» TO-DO LIST
A: List every herbicide product named in the weed control advice below.
B: From the weed control advice below, write out the passage between "However, weed pressure" and "than larger weeds.", inclusive.

++++ READING PASSAGE

Spring weed control advice
- Identify weeds present, including species and growth stage
- Target herbicides on field-by-field basis
- Prioritise treating fields with an established crop
- Use robust rates to tackle a range of growth stages
- Maximise the competitive vigour of spring crops
- Minimise seed return to avoid creating longer-term problems
Here are some pointers for winter cereals, spring crops and oilseed rape.
1. Weed control in winter cereals
While some crops in drier regions and those drilled early received an effective residual pre-emergence spray, others have gone untreated where spraying was impossible.
Independent agronomist Andrew Cotton says flufenacet-based pre-emergences worked well where applied, thanks to moist soils and slow blackgrass emergence last autumn.
However, weed pressure is significant where no pre-emergence was applied, especially on later-sown crops in wetter areas. “Crops aren’t as advanced and are more open, so lack the usual competitiveness.”
Well-timed post-emergence herbicides will be important, and success requires applying products early to small, growing weeds, which will more easily take up actives and are less able to detoxify them than larger weeds.
“With blackgrass, for example, spraying before it starts tillering gives a much better chance of control,” says Mr Cotton.
He suggests combining a sulfonylurea-based product, such as Atlantis or Hatra, with the residual chemistry in Liberator to control established and emerging grassweeds.
Alternatively, Starane Hi-Load with or without Ally Max SX offers good broad-leaved weed activity.

++++++++
++++ EXTRACTED DATA

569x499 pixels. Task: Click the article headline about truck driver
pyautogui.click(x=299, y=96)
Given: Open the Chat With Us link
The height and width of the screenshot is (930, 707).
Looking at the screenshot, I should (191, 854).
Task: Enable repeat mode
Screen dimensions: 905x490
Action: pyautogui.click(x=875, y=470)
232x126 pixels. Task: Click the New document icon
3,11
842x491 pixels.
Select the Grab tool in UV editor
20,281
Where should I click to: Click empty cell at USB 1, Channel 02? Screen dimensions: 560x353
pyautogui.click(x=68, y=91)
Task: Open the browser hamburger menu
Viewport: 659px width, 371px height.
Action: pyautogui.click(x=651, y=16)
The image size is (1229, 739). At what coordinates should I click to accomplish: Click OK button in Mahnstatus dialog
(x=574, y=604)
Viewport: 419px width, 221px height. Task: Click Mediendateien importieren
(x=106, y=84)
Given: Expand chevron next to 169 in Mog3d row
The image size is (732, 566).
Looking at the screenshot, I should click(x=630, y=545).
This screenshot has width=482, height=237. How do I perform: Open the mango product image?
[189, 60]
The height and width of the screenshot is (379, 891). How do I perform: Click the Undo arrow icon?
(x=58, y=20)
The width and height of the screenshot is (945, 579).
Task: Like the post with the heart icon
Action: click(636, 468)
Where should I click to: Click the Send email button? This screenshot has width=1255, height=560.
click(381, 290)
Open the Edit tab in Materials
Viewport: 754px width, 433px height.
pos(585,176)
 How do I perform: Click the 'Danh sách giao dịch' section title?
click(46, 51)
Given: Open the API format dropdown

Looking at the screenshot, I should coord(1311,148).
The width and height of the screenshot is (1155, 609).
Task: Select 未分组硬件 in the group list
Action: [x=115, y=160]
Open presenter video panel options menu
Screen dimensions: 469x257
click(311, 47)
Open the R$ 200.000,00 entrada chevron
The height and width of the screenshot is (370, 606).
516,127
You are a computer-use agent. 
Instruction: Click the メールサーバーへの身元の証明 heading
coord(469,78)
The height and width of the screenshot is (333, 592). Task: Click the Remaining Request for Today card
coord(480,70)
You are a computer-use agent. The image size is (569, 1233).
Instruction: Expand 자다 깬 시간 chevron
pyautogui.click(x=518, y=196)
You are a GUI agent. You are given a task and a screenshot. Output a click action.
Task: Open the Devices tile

++++++++

» ANSWERS TO EACH TASK
A: Atlantis, Hatra, Liberator, Starane Hi-Load, Ally Max SX

B:
However, weed pressure is significant where no pre-emergence was applied, especially on later-sown crops in wetter areas. “Crops aren’t as advanced and are more open, so lack the usual competitiveness.”
Well-timed post-emergence herbicides will be important, and success requires applying products early to small, growing weeds, which will more easily take up actives and are less able to detoxify them than larger weeds.